Learn more in this FAQ about the Prophet Joseph Smith.


There are at least nine First Vision accounts

We know of nine First Vision accounts—but that doesn’t mean there aren’t more that have yet to be discovered.

“No one knows how many accounts of the First Vision Joseph Smith gave,” said Steven Harper.

“What we know,” he continued, “is that the historical record, as it stands today, includes four primary accounts by Joseph and/or his scribes and five secondary accounts by contemporaries who heard him tell the event.”

The nine versions include accounts either documented or shared by Warren Parish, Howard Coray, Orson Pratt, Orson Hyde, Levi Richards, David Nye White, and Alexander Neibaur:

  1. 1832 account
  2. 1835 account
  3. 1838 account
  4. 1842 account
  5. Orson Pratt (1840)
  6. Orson Hyde (1842)
  7. Levi Richards (1843)
  8. David Nye White (1843)
  9. Alexander Neibaur (1844)

Compare accounts. You can see several First Vision comparison charts in this article by John W. Welch and James B. Allen. Similarly, Chapter 2 of Saints Vol. 1 tells the story in narrative form using all known accounts by Joseph Smith.

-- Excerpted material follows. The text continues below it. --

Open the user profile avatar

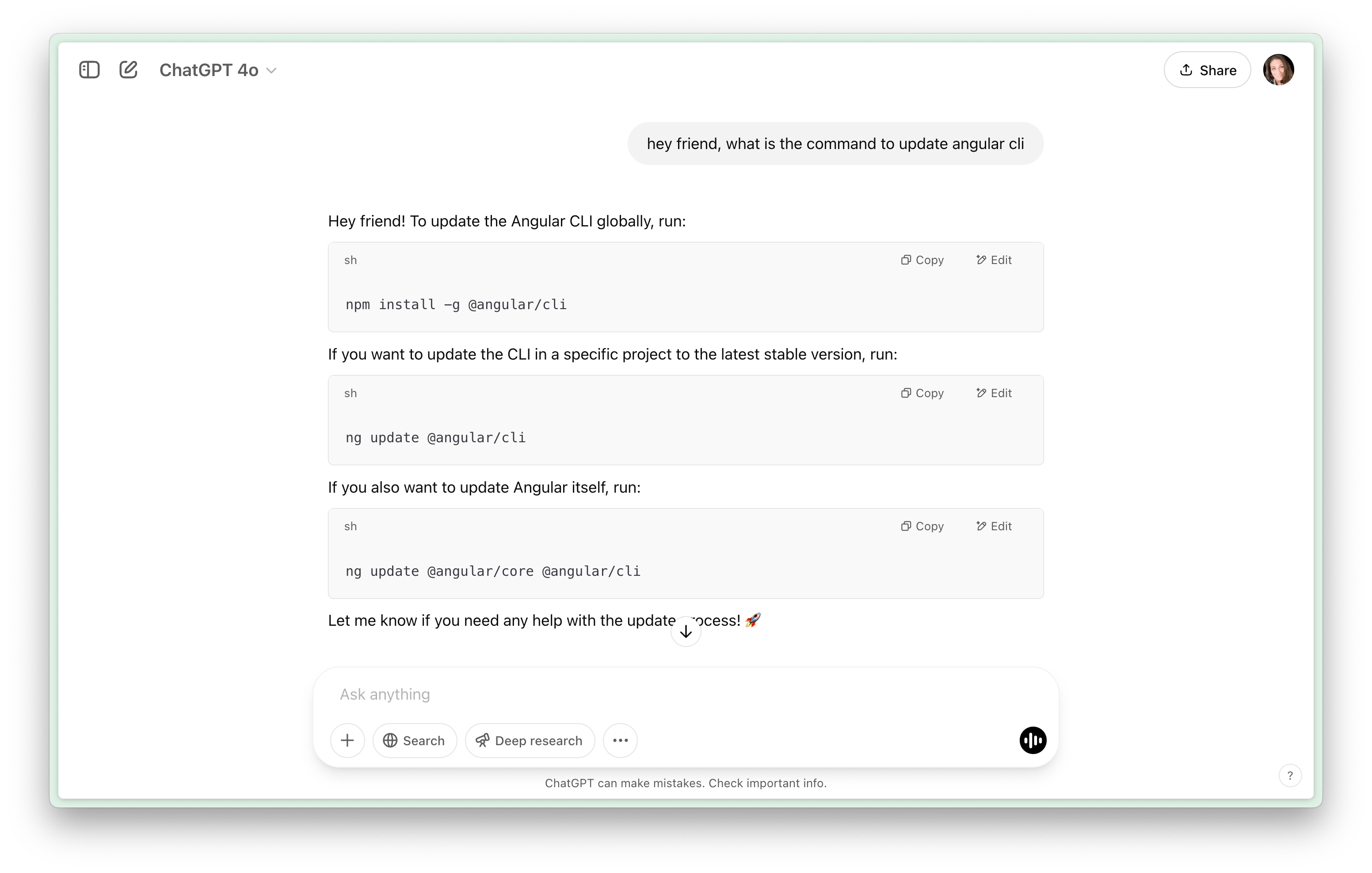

Not all accounts say the same thing

Various First Vision accounts record a variety of details. In some cases, the story appears to contradict other narratives and each version has something not found in the others. It’s likely that Joseph Smith tailored each account to the audience he was addressing.

Although, Steven Harper says the Prophet may not have been as intentional as we sometimes think:

It’s commonly claimed these days that the differences are best explained by Joseph addressing different audiences.

What’s not known is how purposeful or intentional Joseph was about that.

I don’t know of evidence that would enable us to measure or evaluate his intent. I think it is quite unlikely that Joseph put much forethought into telling the story differently based on his audience.

I think, however, that it is certain that he remembered the same story differently each time he told it. That’s the argument I set forth in my most recent book.

Steve Harper and the First Vision

Joseph never retracted his claims

First Vision details vary depending on which version you read. But one thing that remained consistent over time was Joseph’s assertion that it really happened:

From considering Joseph’s papers as a whole, a key point I take away is that he was consistent and unwavering in testimony. Across the various types of documents and across the years, he doesn’t backtrack about the First Vision, the Book of Mormon, his calling to be a prophet, the reception of divine authority, or the great work and role of The Church of Jesus Christ of Latter-day Saints.

R. Eric Smith, Know Brother Joseph Q&A
Learn more about Joseph Smith and the First Vision in the video produced by the Church of Jesus Christ of Latter-day Saints.

Only one account is in Joseph’s handwriting

Not only is the 1832 account the earliest on record, but it’s also the only version written in Joseph Smith’s handwriting. However, he didn’t write the full account, and the final section was drafted by Frederick G. Williams.


One account was published in a newspaper

Editor David Nye White interviewed Joseph Smith over the course of two days in 1843. He eventually published the account in a Pittsburgh Weekly Gazette article entitled, “The Prairies, Joe Smith, the Temple, the Mormons, &c.”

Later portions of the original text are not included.